Poznań: Zażartowała, że ma w walizce granaty. 73-latka nie wsiadła do samolotu na lotnisku
73-letnia Polka podczas nadawania bagażu rejestrowanego poinformowała obsługę, że w jej walizce są granaty. Jej "żart" zakończył się mandatem i skreśleniem z listy pasażerów.
Źródło zdjęć: © Pexels | SHOX art
Agnieszka Nguyen
W niedzielę, 5 października funkcjonariusze straży granicznej z lotniska Poznań-Ławica musieli interweniować wobec 73-letniej Polki, udającej się do Turcji.
- Kobieta poinformowała obsługę podczas nadawania bagażu rejestrowanego, że w jej walizce są granaty. Dyżurni pirotechnicy niezwłocznie podjęli czynności w celu wyjaśnienia całej sytuacji. Kobieta została wylegitymowana i jak tłumaczyła funkcjonariuszom jej słowa były tylko żartem. Sprawdzenie bagażu dało wynik negatywny i został uznany jako bezpieczny - mówi st. chor. szt. SG Małgorzata Potoczna z Nadodrzańskiego Oddziału Straży Granicznej.

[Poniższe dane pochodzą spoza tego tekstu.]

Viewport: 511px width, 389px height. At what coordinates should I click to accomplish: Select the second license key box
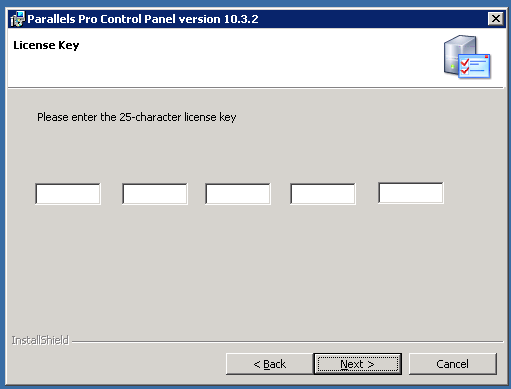click(x=155, y=194)
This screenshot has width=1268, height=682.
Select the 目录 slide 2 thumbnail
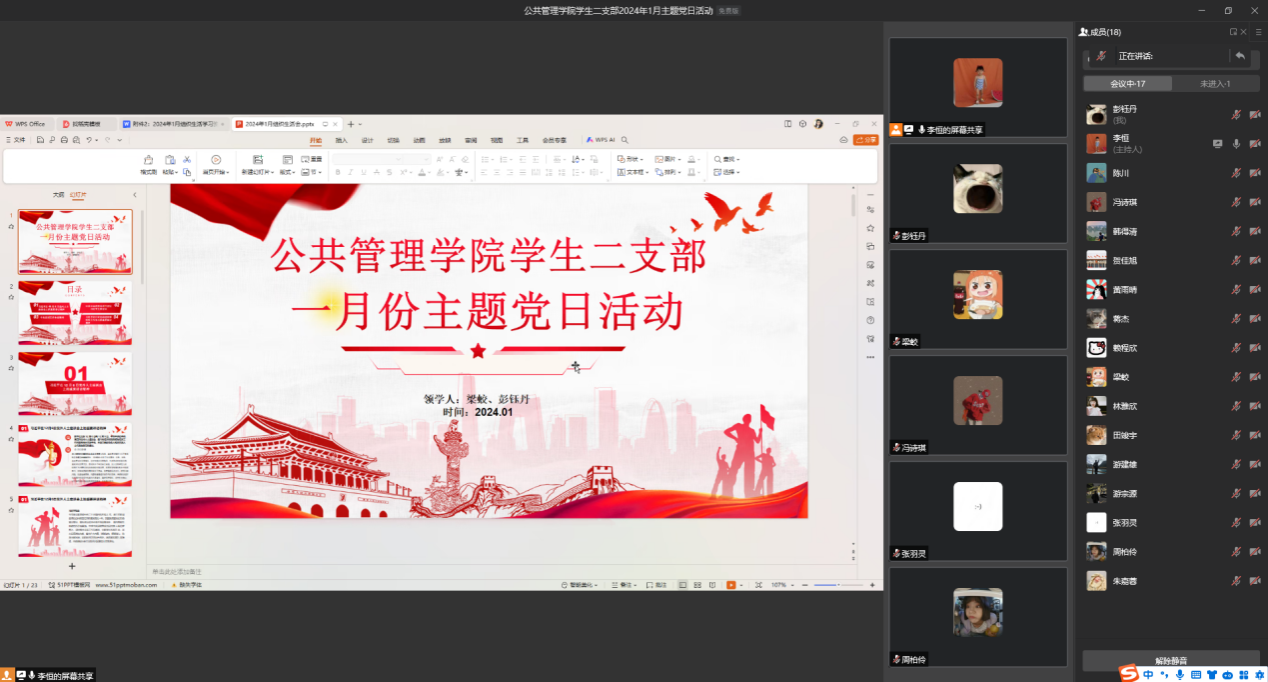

Kobieta została pouczona o konsekwencjach niestosowania się do poleceń wydawanych przez personel samolotu i ukarana mandatami karnymi za naruszenie przepisów porządkowych, zarówno na pokładzie statku, jak i na terenie portu lotniczego. Pomimo wyrażenia skruchy, 73-latka została skreślona z listy pasażerów lotu.